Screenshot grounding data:
· · ·

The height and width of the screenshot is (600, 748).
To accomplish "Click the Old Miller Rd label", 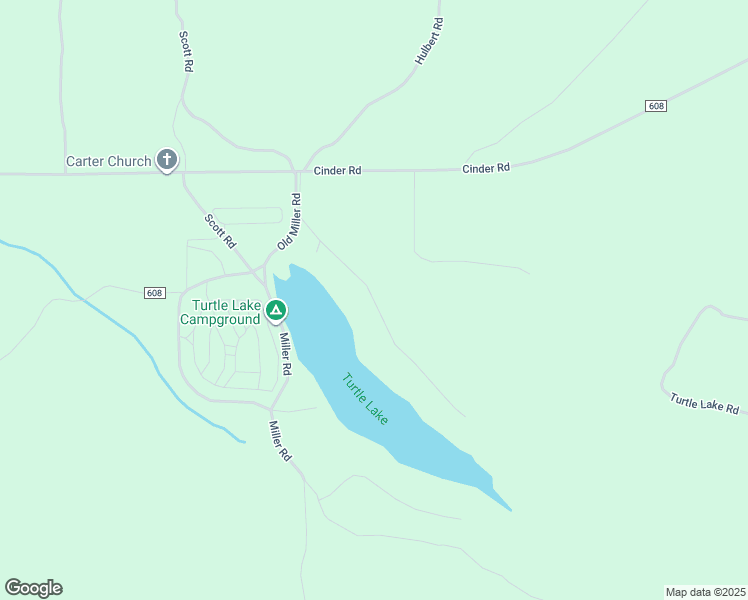I will [290, 221].
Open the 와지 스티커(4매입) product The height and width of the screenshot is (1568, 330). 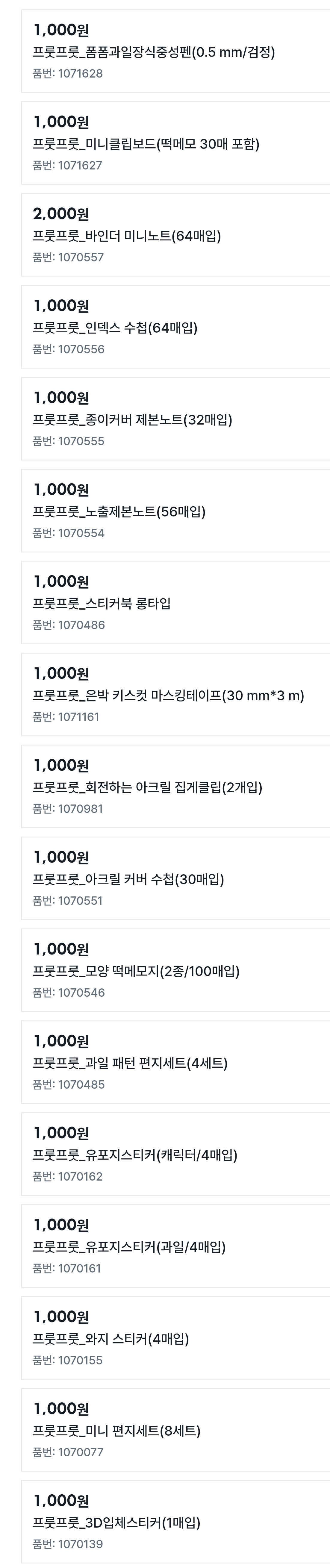176,1338
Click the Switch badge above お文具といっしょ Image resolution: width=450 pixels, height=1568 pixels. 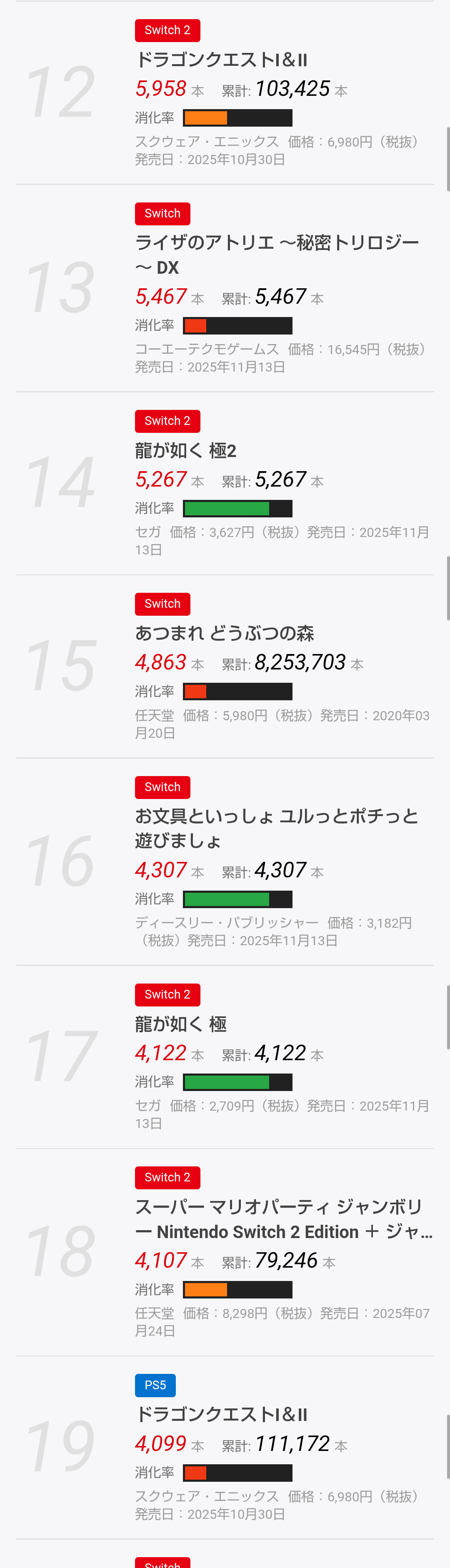[x=162, y=787]
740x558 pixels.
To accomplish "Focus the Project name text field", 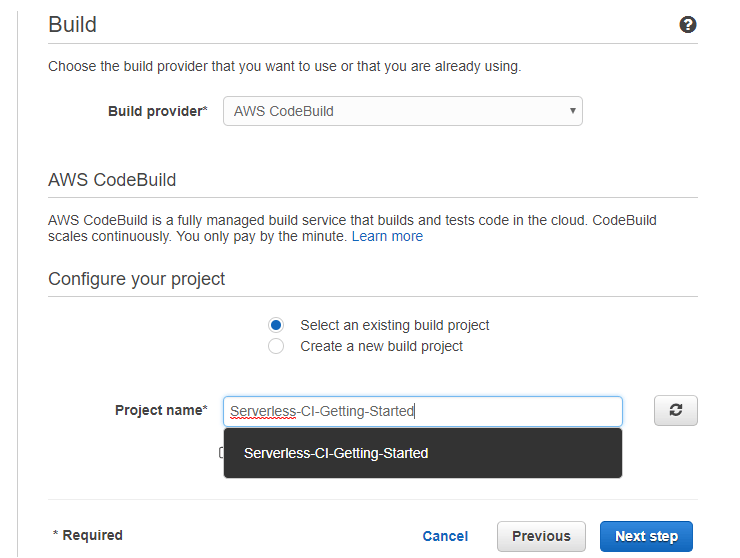I will [422, 411].
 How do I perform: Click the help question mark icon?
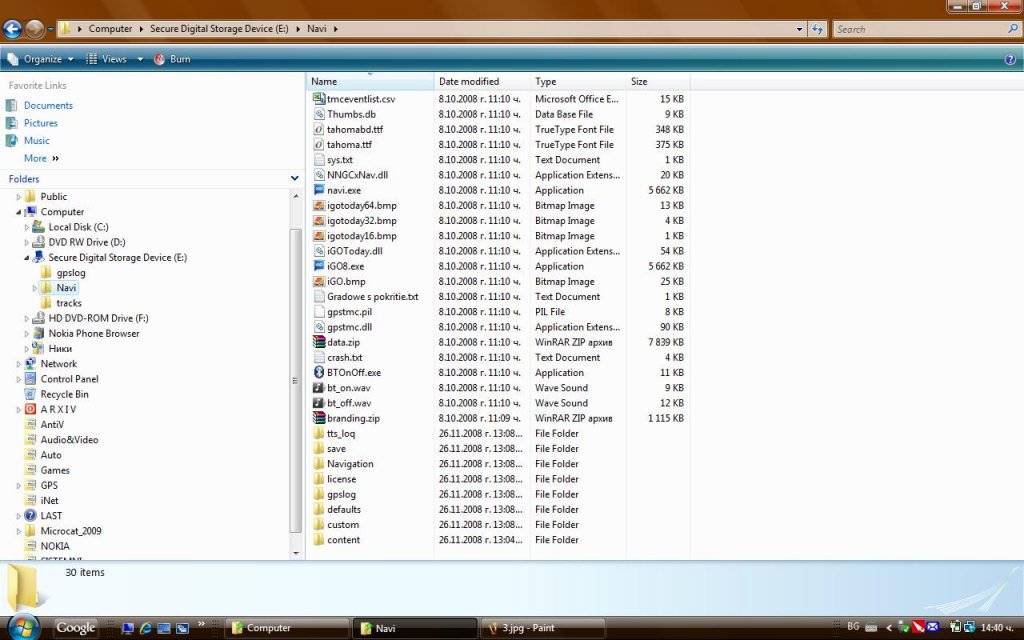pos(1009,59)

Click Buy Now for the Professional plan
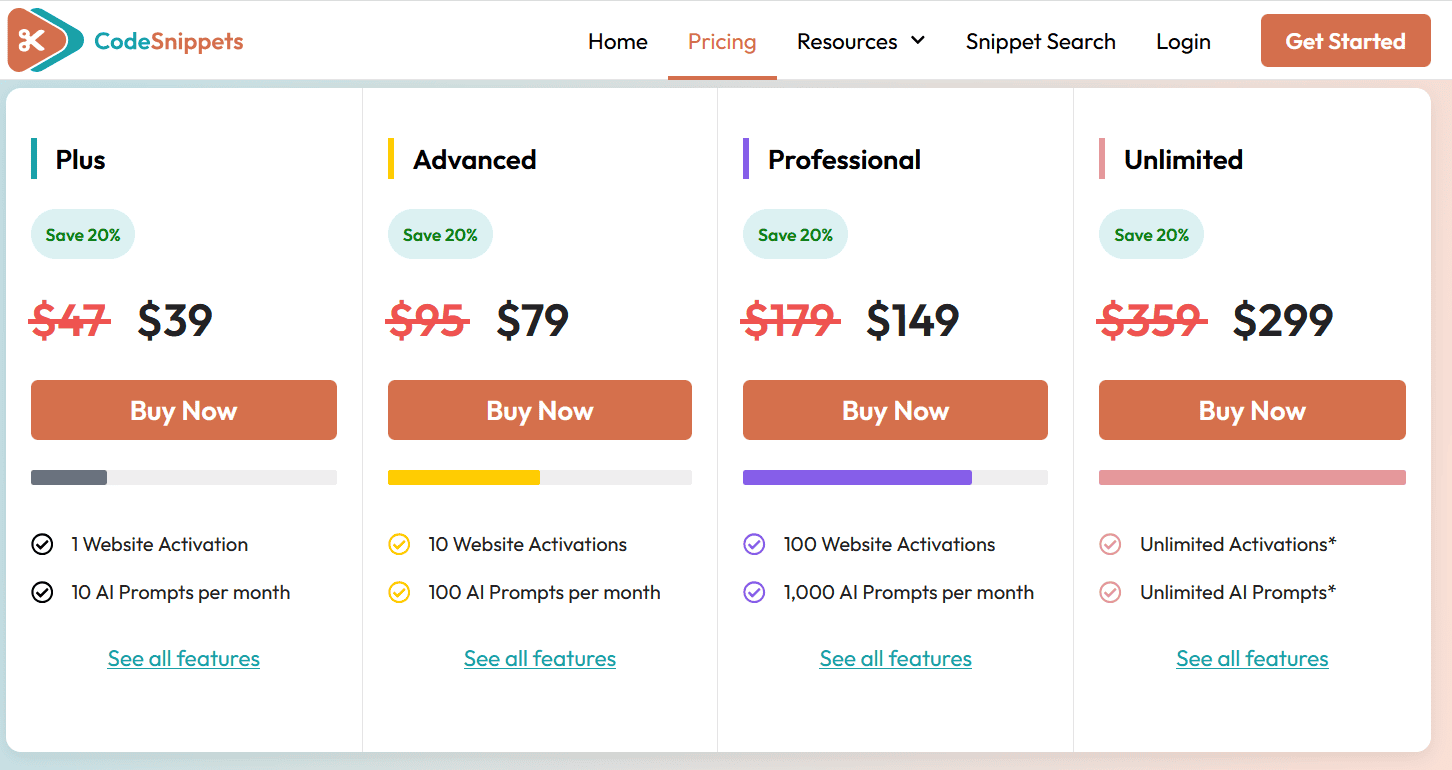pos(895,410)
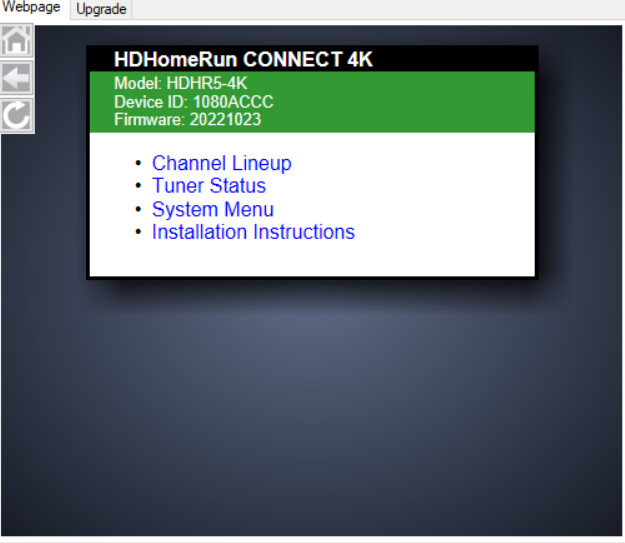Click the Home navigation icon
The height and width of the screenshot is (543, 625).
[17, 42]
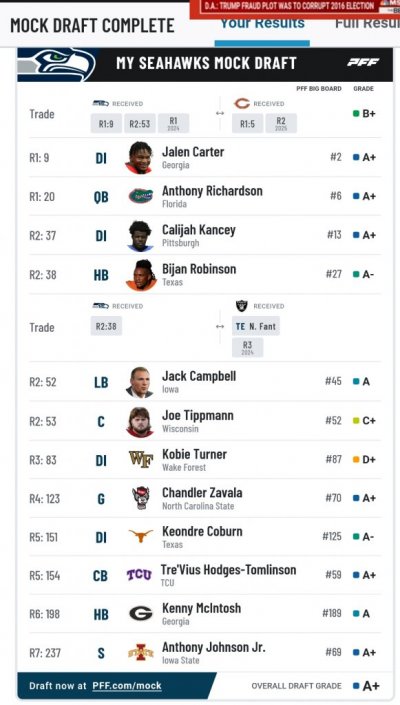
Task: Click the Iowa State logo icon
Action: [x=141, y=652]
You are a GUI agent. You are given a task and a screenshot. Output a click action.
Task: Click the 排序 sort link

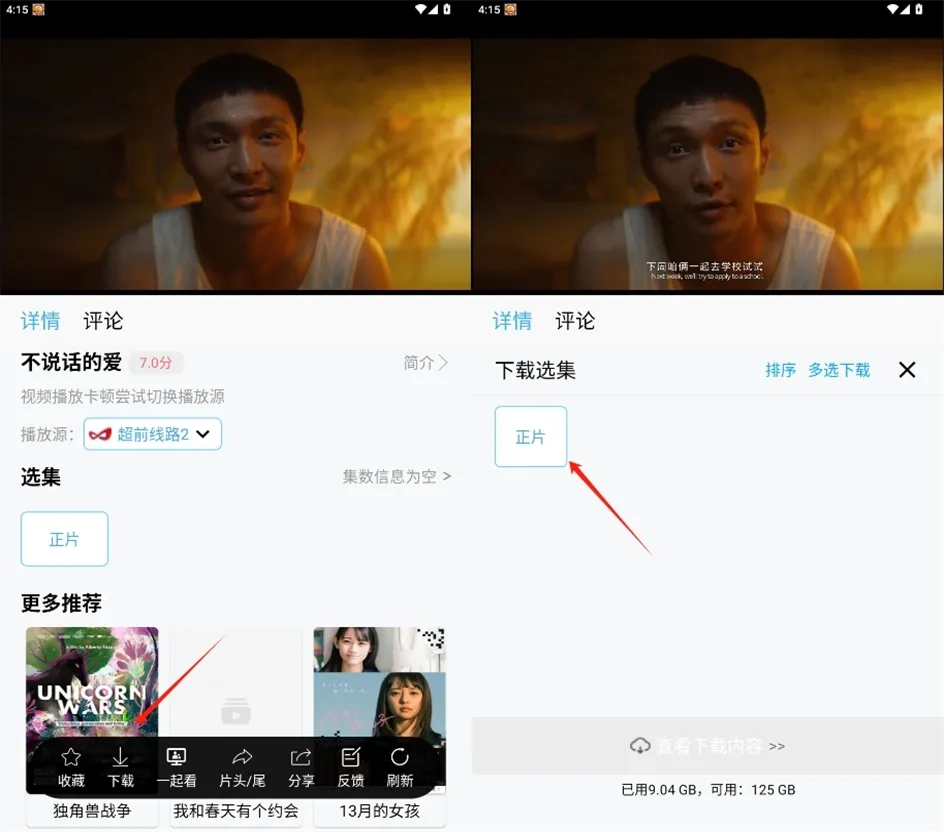click(x=780, y=370)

· · ·

• **Work order**
Give back word for word the lines from the one containing "You are a GUI" through the final line of the data above. Pictures are to be left out.

• **Response to the task**
You are a GUI agent. You are given a task and a screenshot. Output a click action.
Task: Click the 排序 sort link

click(x=780, y=370)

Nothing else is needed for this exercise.